Yes, that's how I feel. God will nudge me in the right direction at
appropriate times. Most like, He will ignore me altogether.
> I feel very uncomfortable knowing that part of what I consume (clothes,
> shoes, some foods) is most probably produced in situations comparable to
> slavery. I the few cases in which I know for sure and when I can do without
> or know better alternatives (fair trade products), it is clear what I
> should do. In our global complex economy I can't know about all what I
> consume and about all their alternatives how they are produced, however.
> Living at my level of wealth (and that of most Dutch and Americans) implies
> a lot of neglect anyway, partly benign, partly malign. My 'policy' is to
> try to be open to divine guidance to the few instances in which I can and
> should interfere in the affairs of others on behalf of God to help work
> things out for the better.
I agree. The key is to pray for guidance on how best to help.
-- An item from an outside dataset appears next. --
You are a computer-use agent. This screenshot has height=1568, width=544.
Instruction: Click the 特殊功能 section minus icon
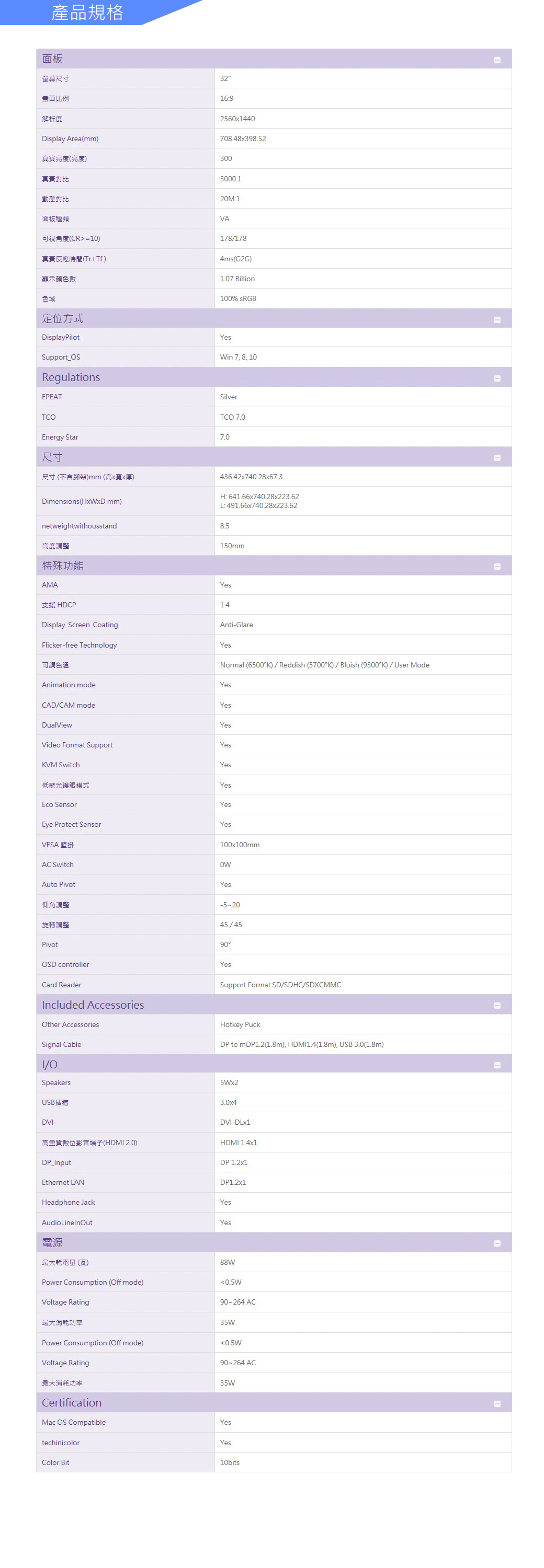coord(496,566)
Sometimes
when we think we're helping we're actually doing harm, public welfare
being a prime example of fostering many unintended consequences
resulting from redistribution of wealth by do-gooders.
> 'Victimology' (creating and passing on stories that tell people that their
> pain and suffering is caused by other peoples bad choices) helps no-one.
> Neither does blaming the poor and powerless for their poverty and lack of
> power and denying our (part of the) responsibility for it. Both types of
> narratives blind us for the divine guidance and DQ experience that drive
> social evolution.
Probably so. It's difficult for any of us to overcome our prejudices and
know for certain what's the right course of action.
> Are such views really so different from yours?
On balance I would say we're closer in our views than apart. Where we
differ most I think is our faith in universal collective action, such as
through the U.N., to attain good ends. You have a much stronger belief
than me in the brotherhood of man and the feasibility of cooperation
among all sects to achieve good ends. I look to benign neglect, except
when threatened, to achieve results equally good if not better, putting
my faith in a higher power to accomplish good far beyond my meager
means to do so. I mean, look where mankind has come in a few
thousand years in spite of war, famine, pestilence and all the other
horrors inflicted by man and nature alike. Talk about miracles!
But, I could be wrong.
Platt
"Lila's battle is everybody's battle, you know?"